- [Passage]:

# 03 — Listing-Level Demand Forecasting (Spark MLlib / Big-Data Strategy)

This notebook trains **listing-level demand models** directly in Spark using the engineered dataset from Notebook 02.

**Data source (single source of truth):**
- `data/processed/listing_features.parquet` (includes `elasticity_slope` already added in Notebook 02)

**Goal:** predict **booking demand** (`n_bookings`) using listing + pricing + market context features (including `elasticity_slope`).

**Approach (Spark-native):**
- Load Parquet into a Spark DataFrame (no pandas conversion)
- Build a Spark MLlib pipeline: type cleaning → imputation → vector assembly → model
- Train and evaluate multiple regressors (baseline + tree models)
- Save the best model and feature importances (where supported)

**Outputs**
- `outputs/spark_model_results.csv`
- `outputs/spark_feature_importance.csv` (tree models)
- `models/spark_best_model/` (Spark MLlib pipeline model)

In [1]:
%load_ext autoreload
%autoreload 2

In [2]:
import os, sys
from pathlib import Path
import numpy as np

# Locate project root (folder containing 'src')
project_root = Path.cwd()
for p in [project_root] + list(project_root.parents):
    if (p / 'src').exists():
        project_root = p
        break
if not (project_root / 'src').exists():
    raise FileNotFoundError("Could not find 'src' directory.")

# Windows Spark/Hadoop helpers (assumes hadoop binaries already exist from Notebook 01)
hadoop_home = project_root / 'hadoop'
bin_dir = hadoop_home / 'bin'
os.environ['HADOOP_HOME'] = str(hadoop_home)
os.environ['hadoop.home.dir'] = str(hadoop_home)
os.environ['PATH'] = str(bin_dir) + os.pathsep + os.environ.get('PATH', '')

sys.path.insert(0, str(project_root))

- [Exercise data]:
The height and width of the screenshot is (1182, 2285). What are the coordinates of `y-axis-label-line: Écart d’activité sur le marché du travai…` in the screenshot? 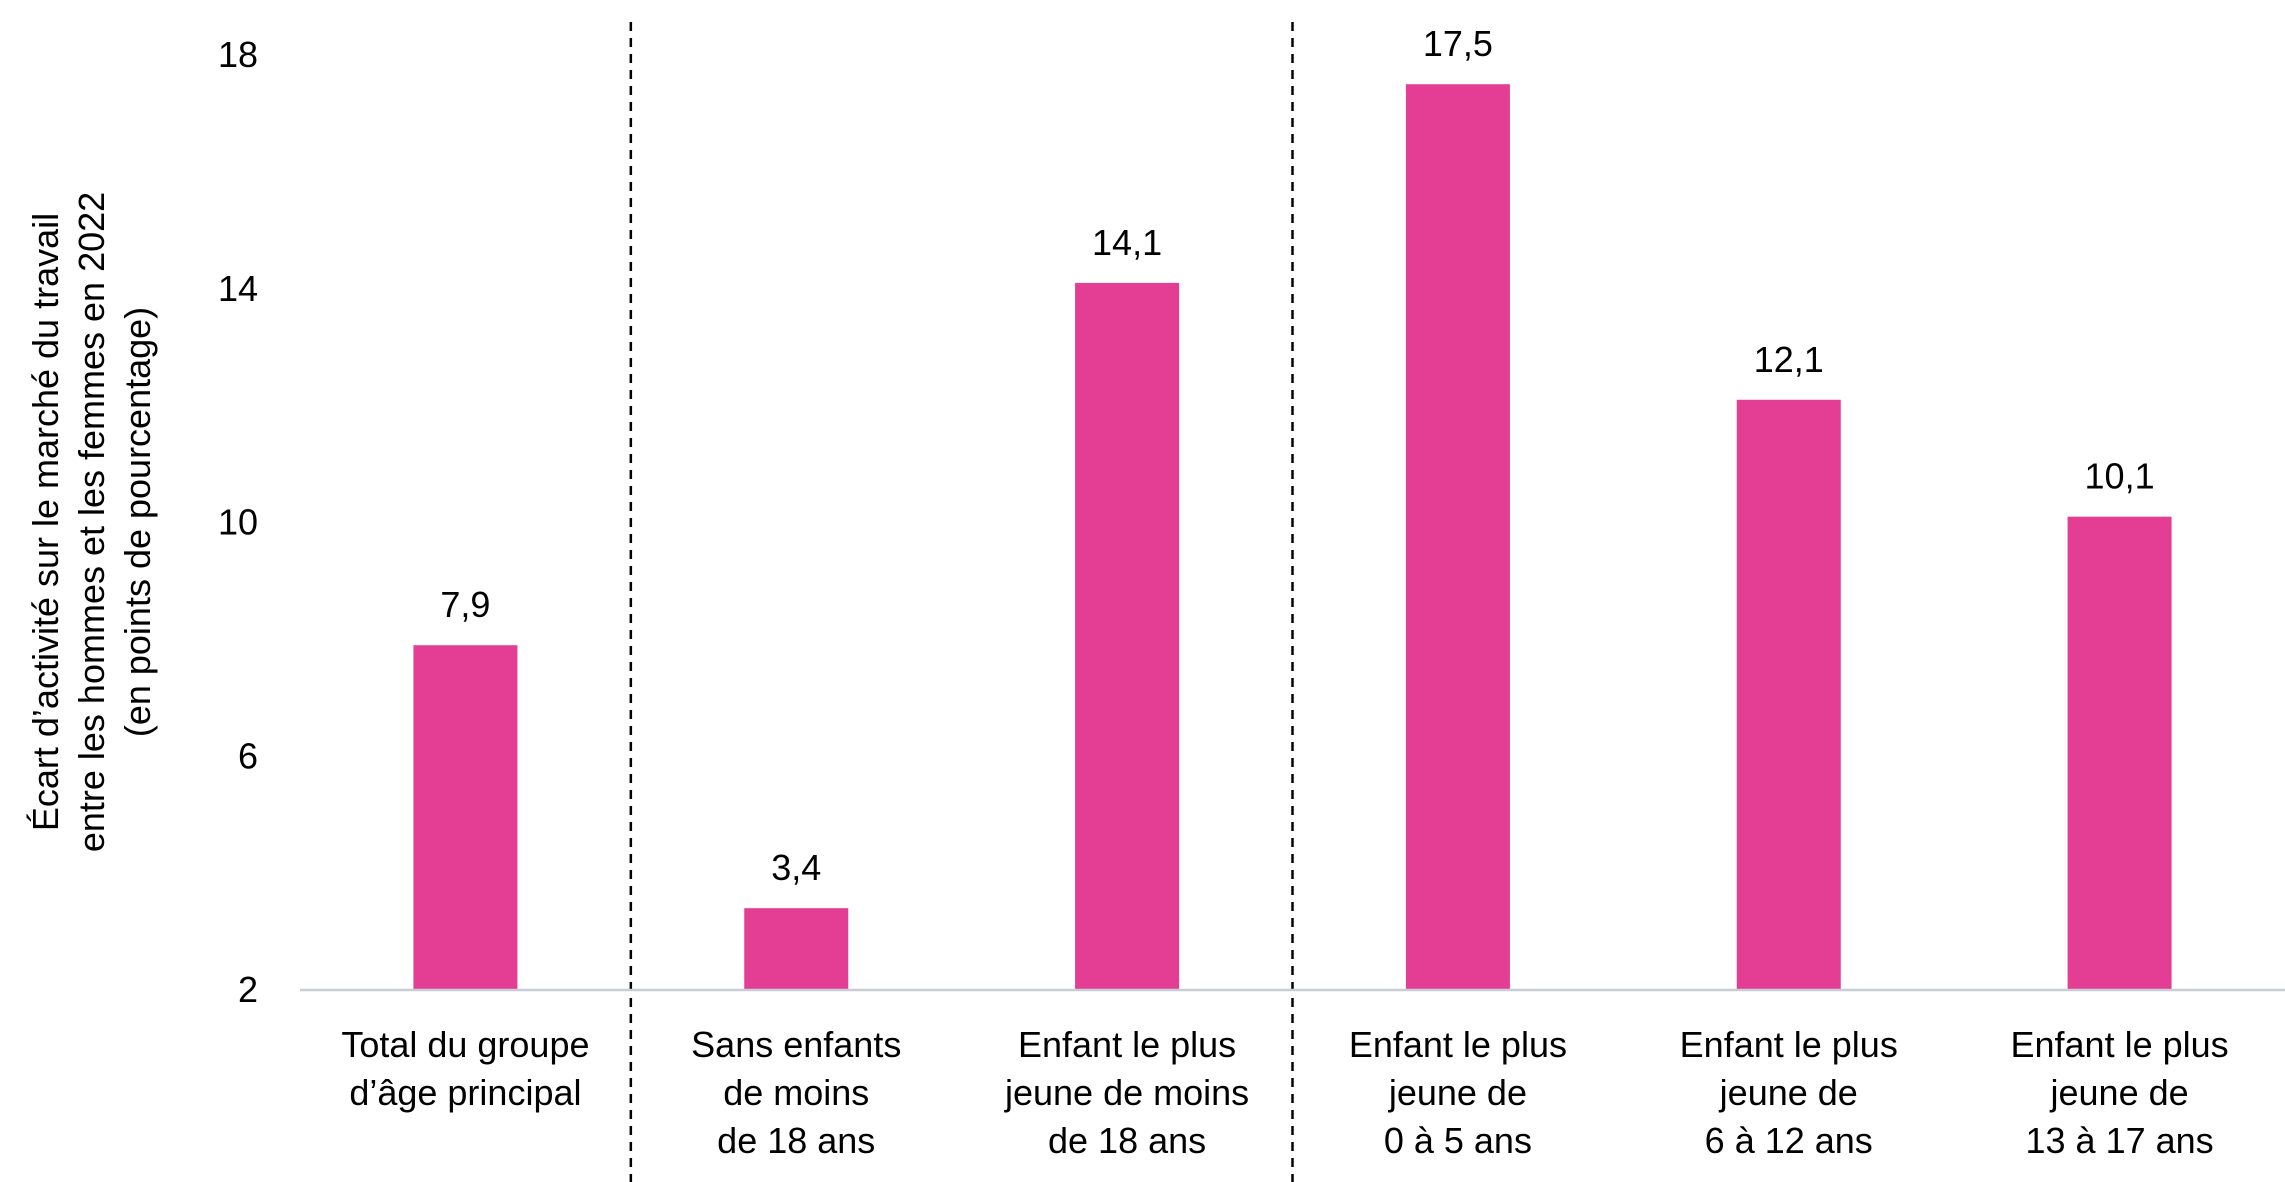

- [To do]:
1. What column does the Spark demand forecasting notebook set out to predict?
2. Set down the portion of the Spark demand forecasting notebook starting with "# 03 — Listing-Level" and going on through "importances (where supported)".
3. Supply the next part of the Spark demand forecasting notebook, picking up right after its final line.

- [Responses]:
1. `n_bookings` (booking demand).

2.
# 03 — Listing-Level Demand Forecasting (Spark MLlib / Big-Data Strategy)

This notebook trains **listing-level demand models** directly in Spark using the engineered dataset from Notebook 02.

**Data source (single source of truth):**
- `data/processed/listing_features.parquet` (includes `elasticity_slope` already added in Notebook 02)

**Goal:** predict **booking demand** (`n_bookings`) using listing + pricing + market context features (including `elasticity_slope`).

**Approach (Spark-native):**
- Load Parquet into a Spark DataFrame (no pandas conversion)
- Build a Spark MLlib pipeline: type cleaning → imputation → vector assembly → model
- Train and evaluate multiple regressors (baseline + tree models)
- Save the best model and feature importances (where supported)

3.
from pyspark.sql import SparkSession
from pyspark.sql import functions as F
from pyspark.storagelevel import StorageLevel

spark = (
    SparkSession.builder
    .appName('airbnb-demand-forecasting-sparkml')
    .master('local[*]')
    # Stability / memory headroom for ML on Windows
    .config('spark.driver.memory', '4g')
    .config('spark.sql.shuffle.partitions', '64')
    .config('spark.default.parallelism', '64')
    .getOrCreate()
 )

# Keep Spark execution stable on Windows
spark.conf.set("spark.sql.execution.arrow.pyspark.enabled", "false")

print('Spark version:', spark.version)
np.random.seed(42)

Spark version: 3.5.0


In [3]:
# Persist datasets (Spark writes)
out_processed = project_root / 'data' / 'processed'
out_processed.mkdir(parents=True, exist_ok=True)
outputs_dir = project_root / 'outputs'
outputs_dir.mkdir(parents=True, exist_ok=True)

In [14]:
# Verify listing features file exists
listing_features_file = out_processed / 'listing_features.parquet'
print(f"Listing features path: data/processed/listing_features.parquet")

if listing_features_file.exists():
    print(f"File exists: {listing_features_file.exists()}")
else:
    print("File not found. Run Notebook 02 to generate listing_features.parquet")

Listing features path: data/processed/listing_features.parquet
File exists: True


In [6]:
# Load listing-level engineered features (Spark-only)
listing_features_path = str(out_processed / 'listing_features.parquet')
if not Path(listing_features_path).exists():
    raise FileNotFoundError(f"Missing {listing_features_path}. Run Notebook 02 first.")

df = (
    spark.read.option('mergeSchema', 'true')
    .parquet(listing_features_path)
    .persist(StorageLevel.MEMORY_AND_DISK)
 )

print(f"Loaded listing_features.parquet with {len(df.columns)} columns")
df.printSchema()

# Quick sanity checks
required_cols = ['n_bookings', 'elasticity_slope']
missing = [c for c in required_cols if c not in df.columns]
if missing:
    raise ValueError(f"Missing required columns in parquet: {missing}")

df.select(required_cols).summary().show(truncate=False)

Loaded listing_features.parquet with 49 columns
root
 |-- city: string (nullable = true)
 |-- weekend: integer (nullable = true)
 |-- cat_city_amsterdam: integer (nullable = true)
 |-- cat_city_athens: integer (nullable = true)
 |-- cat_city_barcelona: integer (nullable = true)
 |-- cat_city_berlin: integer (nullable = true)
 |-- cat_city_budapest: integer (nullable = true)
 |-- cat_city_lisbon: integer (nullable = true)
 |-- cat_city_london: integer (nullable = true)
 |-- cat_city_paris: integer (nullable = true)
 |-- cat_city_rome: integer (nullable = true)
 |-- cat_city_vienna: integer (nullable = true)
 |-- is_weekend: integer (nullable = true)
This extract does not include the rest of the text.